Passage given:
.....

Actually now that I've looked back at kev's post #8 more carefully I have no idea why in post 28 (http://www.physicsforums.com/showpost.php?p=2747325&postcount=28) you criticized him by saying:
You need to make

d\theta=dr=0

-v is equal to:

r\frac{d\phi}{dt} and not r\frac{d\theta}{dt}
...since it appears to me he did make d\theta = 0, and he did define the velocity in terms of \frac{d\phi}{dt} rather than \frac{d\theta}{dt}! I guess I shouldn't have taken your word for it that he did it differently there (even though you could still get exactly the same final result by assuming a circular orbit where d\phi = 0 along a short segment, do you disagree? If you do disagree, I can demonstrate)
Do you disagree that any great circle (http://en.wikipedia.org/wiki/Great_circle) on a sphere would correspond to a valid circular orbit, including a circle which could be divided into two halves of constant longitude (i.e. constant \phi), or plenty of circles where neither longitude nor latitude were constant?
The point is that it doesn't.
The point is that what doesn't? You didn't answer my question about whether you disagree that there are valid circular orbits in Schwarzschild spacetime which, in a given coordinate system, would have a description like the one above. If you do disagree then I think you need to do some thinking about how spherical coordinates work, in particular what the coordinate description would look like for an "upright" circle whose plane was at a right angle to the "horizontal" \theta = \pi/2 plane.
The domain for \theta is [0,\pi]. Do you dispute that?

.....

Stored data:

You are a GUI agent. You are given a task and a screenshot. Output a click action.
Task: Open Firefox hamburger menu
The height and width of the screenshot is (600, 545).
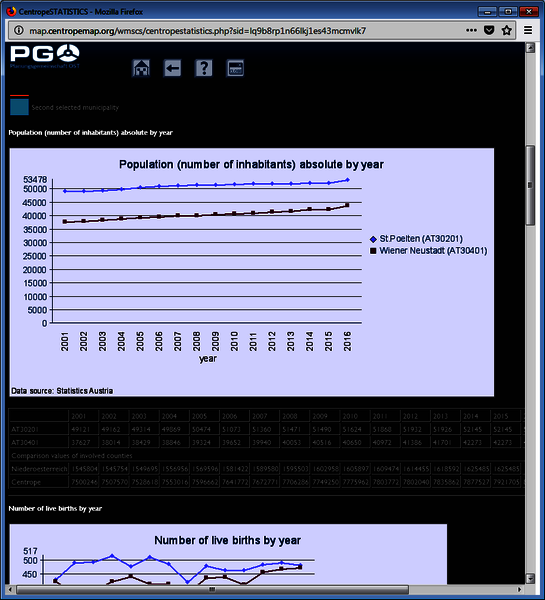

.....

Written task A: In the forum thread about circular orbits, what is the domain for \theta?
Written task B: Write the next part of the forum thread about circular orbits, picking up right after its final line.
The data has no connection to the forum thread about circular orbits.

Right answer A: [0, \pi]

Right answer B:
No, of course not, why do you imagine I would? In post #56 I gave the example of a complete circle where the coordinate description would be such that one half of the circle would have a constant r=R and \phi = \pi/2 while the other half would have constant r=R and \phi = -\pi/2, I thought it was fairly obvious that the points covered by each half would then be defined by varying \theta from 0 to \pi. Again, do you disagree that this would be a valid coordinate description for the set of points on a single continuous circle, one whose center is at r=0 and whose plane is at a right angle to the \theta = \pi/2 plane, and where d\phi = 0 along any infinitesimal segment of this circle? If not you should see why, despite the fact that kev actually made d\theta = 0 rather than d\phi = 0, it would have been perfectly valid for him to do the reverse, either way there'd be a valid circular orbit meeting this condition, there'd be nothing non-rigorous or "hack"-y about such a starting assumption.

[JesseM]

Who's talking about free-fall orbits? How many times do I need to tell you that the solution evolved from answering Dmitry67's question about the rate of ticking clocks a different latitudes?
Yes, I understand that's the question you were addressing in post #6, and (minor algebra errors aside) I don't dispute that your answer there is a good one to Dmitry67's post. But this whole debate got started when you disputed my answer to espen108's OP in post #3, in which I cited kev's result; you seem insistent that this is wrong somehow, although you seem to constantly change your mind about why it is wrong. kev's result is valid for all circular orbits, and it's relevant to espen108's OP because in that case the answer is a product of two equations that look just like GR time dilation and SR time dilation.
What do you think the different \theta's in the formula represent?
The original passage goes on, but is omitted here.